- YOUR OBJECTIVE: Would you set down the complete data below, exactly as shown?

DATA IN THIS EXERCISE below:

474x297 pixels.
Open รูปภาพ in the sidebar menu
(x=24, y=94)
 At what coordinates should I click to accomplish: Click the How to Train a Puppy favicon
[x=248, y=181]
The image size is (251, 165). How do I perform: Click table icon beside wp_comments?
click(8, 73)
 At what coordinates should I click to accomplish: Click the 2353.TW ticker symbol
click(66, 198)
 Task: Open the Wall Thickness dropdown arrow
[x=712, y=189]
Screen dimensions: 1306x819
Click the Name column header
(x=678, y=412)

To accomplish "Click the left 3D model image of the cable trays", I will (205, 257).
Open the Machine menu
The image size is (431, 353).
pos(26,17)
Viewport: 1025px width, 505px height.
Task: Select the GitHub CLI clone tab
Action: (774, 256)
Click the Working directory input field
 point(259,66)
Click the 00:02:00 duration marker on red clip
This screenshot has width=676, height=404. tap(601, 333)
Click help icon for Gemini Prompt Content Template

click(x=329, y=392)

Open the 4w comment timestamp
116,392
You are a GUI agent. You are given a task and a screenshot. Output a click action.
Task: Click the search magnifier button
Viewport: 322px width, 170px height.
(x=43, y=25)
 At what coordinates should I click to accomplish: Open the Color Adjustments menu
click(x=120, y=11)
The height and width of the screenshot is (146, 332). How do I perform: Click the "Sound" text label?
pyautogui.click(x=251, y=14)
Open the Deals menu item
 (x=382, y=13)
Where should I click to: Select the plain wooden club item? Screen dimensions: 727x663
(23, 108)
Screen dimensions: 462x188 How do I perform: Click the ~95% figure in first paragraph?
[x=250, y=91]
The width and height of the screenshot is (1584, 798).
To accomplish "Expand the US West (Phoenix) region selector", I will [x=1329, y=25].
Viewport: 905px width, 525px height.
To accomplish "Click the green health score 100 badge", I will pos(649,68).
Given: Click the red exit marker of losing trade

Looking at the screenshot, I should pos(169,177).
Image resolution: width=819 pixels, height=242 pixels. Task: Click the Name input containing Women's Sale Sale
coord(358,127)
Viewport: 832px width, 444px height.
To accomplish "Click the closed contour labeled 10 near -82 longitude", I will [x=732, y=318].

End of DATA IN THIS EXERCISE.

- COMPLETED EXERCISE:
474x297 pixels.
Open รูปภาพ in the sidebar menu
(x=24, y=94)
 At what coordinates should I click to accomplish: Click the How to Train a Puppy favicon
[x=248, y=181]
The image size is (251, 165). How do I perform: Click table icon beside wp_comments?
click(8, 73)
 At what coordinates should I click to accomplish: Click the 2353.TW ticker symbol
click(66, 198)
 Task: Open the Wall Thickness dropdown arrow
[x=712, y=189]
Screen dimensions: 1306x819
Click the Name column header
(x=678, y=412)

To accomplish "Click the left 3D model image of the cable trays", I will (205, 257).
Open the Machine menu
The image size is (431, 353).
pos(26,17)
Viewport: 1025px width, 505px height.
Task: Select the GitHub CLI clone tab
Action: (774, 256)
Click the Working directory input field
 point(259,66)
Click the 00:02:00 duration marker on red clip
This screenshot has width=676, height=404. tap(601, 333)
Click help icon for Gemini Prompt Content Template

click(x=329, y=392)

Open the 4w comment timestamp
116,392
You are a GUI agent. You are given a task and a screenshot. Output a click action.
Task: Click the search magnifier button
Viewport: 322px width, 170px height.
(x=43, y=25)
 At what coordinates should I click to accomplish: Open the Color Adjustments menu
click(x=120, y=11)
The height and width of the screenshot is (146, 332). How do I perform: Click the "Sound" text label?
pyautogui.click(x=251, y=14)
Open the Deals menu item
 (x=382, y=13)
Where should I click to: Select the plain wooden club item? Screen dimensions: 727x663
(23, 108)
Screen dimensions: 462x188 How do I perform: Click the ~95% figure in first paragraph?
[x=250, y=91]
The width and height of the screenshot is (1584, 798).
To accomplish "Expand the US West (Phoenix) region selector", I will [x=1329, y=25].
Viewport: 905px width, 525px height.
To accomplish "Click the green health score 100 badge", I will pos(649,68).
Given: Click the red exit marker of losing trade

Looking at the screenshot, I should pos(169,177).
Image resolution: width=819 pixels, height=242 pixels. Task: Click the Name input containing Women's Sale Sale
coord(358,127)
Viewport: 832px width, 444px height.
To accomplish "Click the closed contour labeled 10 near -82 longitude", I will [x=732, y=318].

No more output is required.